Exercise:
Within the records below is a range that opens at the line with "Given: Click the User Profile text field" and closes at the line with "Stop the running poolTest process". Return that range word for word, both ends included, and only that range.

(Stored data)
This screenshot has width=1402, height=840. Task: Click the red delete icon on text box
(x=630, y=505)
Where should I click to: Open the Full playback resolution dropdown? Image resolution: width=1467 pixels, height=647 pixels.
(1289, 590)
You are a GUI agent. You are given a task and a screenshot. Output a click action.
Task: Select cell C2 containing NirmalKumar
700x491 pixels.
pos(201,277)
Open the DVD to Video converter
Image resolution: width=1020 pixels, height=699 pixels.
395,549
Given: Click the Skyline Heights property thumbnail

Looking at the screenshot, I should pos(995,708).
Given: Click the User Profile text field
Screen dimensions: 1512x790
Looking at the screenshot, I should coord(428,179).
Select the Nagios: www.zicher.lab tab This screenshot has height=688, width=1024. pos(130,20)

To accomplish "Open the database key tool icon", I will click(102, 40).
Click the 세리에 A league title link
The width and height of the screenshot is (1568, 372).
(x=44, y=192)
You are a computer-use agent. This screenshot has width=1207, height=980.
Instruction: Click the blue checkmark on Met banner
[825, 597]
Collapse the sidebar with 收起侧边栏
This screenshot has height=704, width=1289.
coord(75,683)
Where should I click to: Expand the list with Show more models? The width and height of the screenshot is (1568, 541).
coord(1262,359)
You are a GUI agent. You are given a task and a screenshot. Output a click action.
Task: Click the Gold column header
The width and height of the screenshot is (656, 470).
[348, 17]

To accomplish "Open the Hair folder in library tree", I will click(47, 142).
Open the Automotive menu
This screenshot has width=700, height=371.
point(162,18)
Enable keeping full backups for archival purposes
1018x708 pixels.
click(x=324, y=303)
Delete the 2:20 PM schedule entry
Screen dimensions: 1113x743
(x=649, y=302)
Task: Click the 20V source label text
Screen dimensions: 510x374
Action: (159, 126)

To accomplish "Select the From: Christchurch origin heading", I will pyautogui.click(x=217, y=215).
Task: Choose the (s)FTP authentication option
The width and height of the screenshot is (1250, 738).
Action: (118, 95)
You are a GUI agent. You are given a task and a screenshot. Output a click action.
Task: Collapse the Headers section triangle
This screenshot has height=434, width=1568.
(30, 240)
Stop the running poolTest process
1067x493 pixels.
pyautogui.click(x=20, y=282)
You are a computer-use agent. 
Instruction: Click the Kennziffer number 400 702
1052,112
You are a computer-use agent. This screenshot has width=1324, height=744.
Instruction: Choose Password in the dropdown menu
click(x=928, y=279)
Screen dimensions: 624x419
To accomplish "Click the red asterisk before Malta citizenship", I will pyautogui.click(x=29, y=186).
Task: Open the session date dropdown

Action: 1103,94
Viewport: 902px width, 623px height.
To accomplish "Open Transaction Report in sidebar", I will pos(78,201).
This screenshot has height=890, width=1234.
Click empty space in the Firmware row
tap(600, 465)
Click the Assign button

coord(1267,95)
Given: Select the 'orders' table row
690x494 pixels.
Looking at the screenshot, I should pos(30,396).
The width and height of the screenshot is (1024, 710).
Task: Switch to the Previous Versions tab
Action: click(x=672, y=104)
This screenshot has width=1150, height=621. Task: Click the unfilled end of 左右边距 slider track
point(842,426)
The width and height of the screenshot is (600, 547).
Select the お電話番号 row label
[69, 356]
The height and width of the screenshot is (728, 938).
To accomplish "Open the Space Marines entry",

Response:
Given: Click the User Profile text field
Screen dimensions: 1512x790
Looking at the screenshot, I should coord(428,179).
Select the Nagios: www.zicher.lab tab This screenshot has height=688, width=1024. pos(130,20)

To accomplish "Open the database key tool icon", I will click(102, 40).
Click the 세리에 A league title link
The width and height of the screenshot is (1568, 372).
(x=44, y=192)
You are a computer-use agent. This screenshot has width=1207, height=980.
Instruction: Click the blue checkmark on Met banner
[825, 597]
Collapse the sidebar with 收起侧边栏
This screenshot has height=704, width=1289.
coord(75,683)
Where should I click to: Expand the list with Show more models? The width and height of the screenshot is (1568, 541).
coord(1262,359)
You are a GUI agent. You are given a task and a screenshot. Output a click action.
Task: Click the Gold column header
The width and height of the screenshot is (656, 470).
[348, 17]

To accomplish "Open the Hair folder in library tree", I will click(47, 142).
Open the Automotive menu
This screenshot has width=700, height=371.
point(162,18)
Enable keeping full backups for archival purposes
1018x708 pixels.
click(x=324, y=303)
Delete the 2:20 PM schedule entry
Screen dimensions: 1113x743
(x=649, y=302)
Task: Click the 20V source label text
Screen dimensions: 510x374
Action: (159, 126)

To accomplish "Select the From: Christchurch origin heading", I will pyautogui.click(x=217, y=215).
Task: Choose the (s)FTP authentication option
The width and height of the screenshot is (1250, 738).
Action: (118, 95)
You are a GUI agent. You are given a task and a screenshot. Output a click action.
Task: Collapse the Headers section triangle
This screenshot has height=434, width=1568.
(30, 240)
Stop the running poolTest process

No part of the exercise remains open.